« L’imaginaire est un champs de fleuves et de replis qui sans cesse bougent »
Edouard Glissant pourrait ouvrir tous les articles traitant des fleuves, son cadre géographique référentiel de prédilection où la mouvance de l’eau et la diversité des berges telles qu’elles nous sont obscures, répandent la démesure changeante et permanente de la construction métissée de ce « territoire fendu », le fleuve s’accommodant des levées et autres digues ramifiées dans une poétique de la relation au monde.
Le Val de Loire est inscrit sur la Liste du patrimoine mondial depuis 2000 pour trois critères qui ont permis sa reconnaissance : la qualité de son patrimoine architectural, le caractère exceptionnel du paysage culturel et l’illustration des idéaux de la Renaissance et du siècle des Lumières. L’inscription met en évidence les caractéristiques de ce « paysage né du fleuve »1
, dont la partie concernée correspond à un linéaire de 280 km de tronçon de la Loire moyenne. Elle met également en exergue l’aménagement du fleuve (levées, ouvrages de navigation et de franchissement…) comme l’une des valeurs communes de sa reconnaissance.2
Si l’appellation de « fleuve sauvage » concernant la Loire mérite d’être réfutée tant son anthropisation est importante, elle met en évidence la singularité des aménagements associés au réseau hydrographique et leur ancrage dans une histoire longue qui tend à les assimiler aux paysages naturels. L’action continue des hommes et du fleuve a permis l’édification de nombreux aménagements qui se sont sédimentés dans les paysages du quotidien. Les levées, digues et structures associées forment un « système technique » érigé pas à pas pour accompagner le fleuve, protéger les cultures contre l’épandage des sables et graviers par les crues, puis fixer un chenal navigable et enfin porter une route nouvelle3
qui sinue au-dessus du lit majeur. Cette suite de levées d’âges variés (la grande levée d’Anjou est antérieure au XIIIe siècle et l’édification des levées se poursuivra jusqu’au XIXe siècle) constitue le système technique le plus important d’Europe pour protéger des inondations fluviales. Ce sont des éléments artificiels qui s’inscrivent dans les trois catégories de critères d’inscription du bien : comme prolongement des dispositifs urbains, matérialisation de la relation entre les implantations humaines et le milieu et symbole de la maîtrise politique du territoire.

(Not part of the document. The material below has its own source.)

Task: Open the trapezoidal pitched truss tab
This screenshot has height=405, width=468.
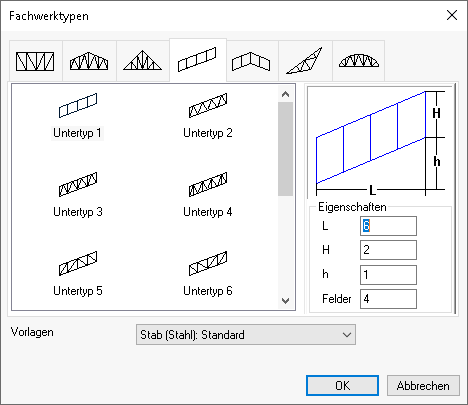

Dans une certaine mesure, la levée est au territoire ce que le bocage est à la forêt, une structure artificielle complexe, composite, organisée de façon linéaire et dont l’histoire témoigne de la pertinence sur le plan environnemental et technique. C’est un espace de médiation en même temps qu’un vecteur de déplacement en balcon sur le val, qui s’affranchit des belvédères ponctuels pour dérouler sa posture et sa singularité topographique. Il révèle autant qu’il protège.
Gestion du fleuve et maîtrise du territoire
Les levées de la Loire moyenne, qui s’étendent sur environ 700 km, ont connu des fluctuations qui reflètent à la fois la difficulté de leur édification mais peut-être davantage encore, la complexité de leur gestion et de leur entretien. Pour maîtriser, accompagner et assurer le maintien de ces digues, il faut un pouvoir fort et une puissante administration, accompagnée d’un réel savoir-faire technique. La levée synthétise, à son échelle, ce que fut le territoire à partir du XIIe siècle et l’installation d’une cour royale.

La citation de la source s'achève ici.